Victoria’s Secret 2018
For a duo well-versed in exhibiting in spaces both virtual and pop-up, it’s surprising that the designers behind Dowel Jones should choose this moment to make their first foray into bricks-and-mortar retail. Then again, designers Dale Hardiman and Adam Lynch are no strangers to courting the unexpected. Earlier this year, Dowel Jones staged a Lucky Dip exhibition that saw them riff on the suburban mythology of reject and two-dollar shops. Prior to that, they took their first upholstered collection of furniture to new frontiers – not only to New York Design Week but to the virtual space, where they collaborated with the New York-based Australian designer Tom Hancocks on a series of hyperreal 3D renderings of interiors in which to display their Sister collection.
It’s all part of an ongoing interrogation by the duo into how spaces form an integral part of how object design is experienced. The same could be said of their first Dowel Jones bricks-and-mortar retail venture, which adjoins the Boom Gallery in the Geelong suburb of Newtown in a heritage listed, former woollen mill. “The building has an incredible history,” Hardiman told GRAZIA. “In the past we’ve tended to choose locations for events and temporary launches based on the character of the building, and this building is no exception. Boom Gallery over the past seven years has cultivated a community of creative partitioners on Rutland Street through their gallery, shop, studio spaces and makers space, so we’re very happy to be joining a growing community and destination location.”
Where many of their contemporaries would look to fortify their presence online or in major cities, for Dowel Jones the long-discussed idea of opening a physical space has always dovetailed with the desire to do so outside of a major city (as recently as this year, the duo relocated their manufacturing to the Melbourne-adjacent city). For Hardiman, the work itself necessitates that it be able to be experienced in person, and not only on screen. “After we launched our first upholstered collection earlier this year we realised we really did need a physical space so that people could understand how these pieces would fit into the home,” he says. Everything contained therein (artwork not included) is a work of their own design, with the store then doubling as an immersive portfolio of their exhaustive offering to date. “We’ll be slowly introducing new smaller items into the store in 2019 so that those that don’t want to purchase a lounge can take something small home with them,” adds Hardiman. “The success of having a store so close to our factory means that we can update the interior with new, and never seen before pieces before they launch.”

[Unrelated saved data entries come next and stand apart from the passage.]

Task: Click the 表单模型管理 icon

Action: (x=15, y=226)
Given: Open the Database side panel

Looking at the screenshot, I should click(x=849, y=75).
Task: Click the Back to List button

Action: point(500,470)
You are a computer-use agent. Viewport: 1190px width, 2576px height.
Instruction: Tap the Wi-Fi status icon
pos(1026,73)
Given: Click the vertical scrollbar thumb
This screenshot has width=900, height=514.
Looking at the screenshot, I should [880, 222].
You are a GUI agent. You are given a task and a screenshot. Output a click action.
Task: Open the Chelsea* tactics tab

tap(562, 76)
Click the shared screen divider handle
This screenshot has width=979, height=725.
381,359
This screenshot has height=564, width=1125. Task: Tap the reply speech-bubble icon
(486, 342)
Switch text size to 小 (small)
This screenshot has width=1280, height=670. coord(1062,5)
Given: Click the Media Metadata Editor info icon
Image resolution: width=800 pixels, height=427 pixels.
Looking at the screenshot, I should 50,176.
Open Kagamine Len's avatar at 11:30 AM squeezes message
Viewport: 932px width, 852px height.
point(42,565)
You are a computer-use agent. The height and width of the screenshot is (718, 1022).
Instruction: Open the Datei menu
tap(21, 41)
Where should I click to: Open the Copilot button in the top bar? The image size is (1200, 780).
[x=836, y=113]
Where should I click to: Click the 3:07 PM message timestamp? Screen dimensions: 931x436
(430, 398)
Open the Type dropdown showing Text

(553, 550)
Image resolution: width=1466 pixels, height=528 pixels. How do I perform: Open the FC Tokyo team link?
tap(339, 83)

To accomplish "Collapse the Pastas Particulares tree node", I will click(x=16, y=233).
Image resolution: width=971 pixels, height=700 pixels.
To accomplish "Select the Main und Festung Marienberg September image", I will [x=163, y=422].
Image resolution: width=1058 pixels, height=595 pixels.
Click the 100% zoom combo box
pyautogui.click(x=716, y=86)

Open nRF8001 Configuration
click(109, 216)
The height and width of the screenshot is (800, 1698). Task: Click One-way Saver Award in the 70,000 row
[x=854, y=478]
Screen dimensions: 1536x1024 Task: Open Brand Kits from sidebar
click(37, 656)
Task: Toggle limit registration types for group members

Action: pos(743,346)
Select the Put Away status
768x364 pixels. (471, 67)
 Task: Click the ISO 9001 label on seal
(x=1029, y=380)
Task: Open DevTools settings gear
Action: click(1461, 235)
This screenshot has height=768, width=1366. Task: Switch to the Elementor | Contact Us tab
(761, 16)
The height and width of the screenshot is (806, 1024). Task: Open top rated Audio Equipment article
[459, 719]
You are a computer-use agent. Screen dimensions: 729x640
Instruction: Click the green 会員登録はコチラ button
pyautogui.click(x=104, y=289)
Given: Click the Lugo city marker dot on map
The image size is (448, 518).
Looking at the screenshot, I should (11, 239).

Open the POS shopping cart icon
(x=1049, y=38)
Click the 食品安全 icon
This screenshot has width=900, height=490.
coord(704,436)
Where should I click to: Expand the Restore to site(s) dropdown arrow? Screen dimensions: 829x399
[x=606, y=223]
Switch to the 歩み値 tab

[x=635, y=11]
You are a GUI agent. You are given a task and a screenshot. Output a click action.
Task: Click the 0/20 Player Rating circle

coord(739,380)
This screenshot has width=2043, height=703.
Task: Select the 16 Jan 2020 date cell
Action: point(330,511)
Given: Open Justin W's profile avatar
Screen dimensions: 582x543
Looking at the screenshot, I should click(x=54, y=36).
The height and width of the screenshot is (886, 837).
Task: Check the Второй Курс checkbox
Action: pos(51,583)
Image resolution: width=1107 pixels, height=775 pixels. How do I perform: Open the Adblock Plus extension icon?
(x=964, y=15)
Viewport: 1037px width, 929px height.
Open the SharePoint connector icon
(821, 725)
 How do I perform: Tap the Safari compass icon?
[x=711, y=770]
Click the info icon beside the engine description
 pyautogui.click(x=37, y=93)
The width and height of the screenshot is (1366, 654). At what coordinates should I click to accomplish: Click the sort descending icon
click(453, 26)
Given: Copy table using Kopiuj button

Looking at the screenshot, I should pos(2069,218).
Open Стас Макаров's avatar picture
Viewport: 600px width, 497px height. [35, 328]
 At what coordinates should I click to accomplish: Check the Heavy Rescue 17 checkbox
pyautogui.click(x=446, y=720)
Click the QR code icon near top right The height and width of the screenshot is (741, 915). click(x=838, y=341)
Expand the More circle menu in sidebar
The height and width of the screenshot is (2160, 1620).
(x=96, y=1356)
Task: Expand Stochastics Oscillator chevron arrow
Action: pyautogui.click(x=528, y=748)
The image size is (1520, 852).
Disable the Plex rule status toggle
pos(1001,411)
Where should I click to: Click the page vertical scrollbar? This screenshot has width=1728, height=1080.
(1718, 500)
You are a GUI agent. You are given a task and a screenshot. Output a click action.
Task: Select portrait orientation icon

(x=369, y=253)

It will also provide a home for the limited edition pieces that the designers create for exhibition at shows like Salone del Mobile, the Milan Furniture Fair, where earlier this year they showed Venena Arca (Latin for Poisonous Cabinet), a cabinet of curiosities clad in leather and tattooed with illustrations of toxic native Australian botanicals. “We see the store as not only a place to buy our furniture, lighting and accessories, but also a space to spend a little time in,” says Hardiman. In January, a second showroom will follow, this one based in Richmond; next month, however, they will launch a new project that utilises surplus and waste upholstery textiles to create fashion accessories. If it’s any indication, there will be plenty more tricks to come.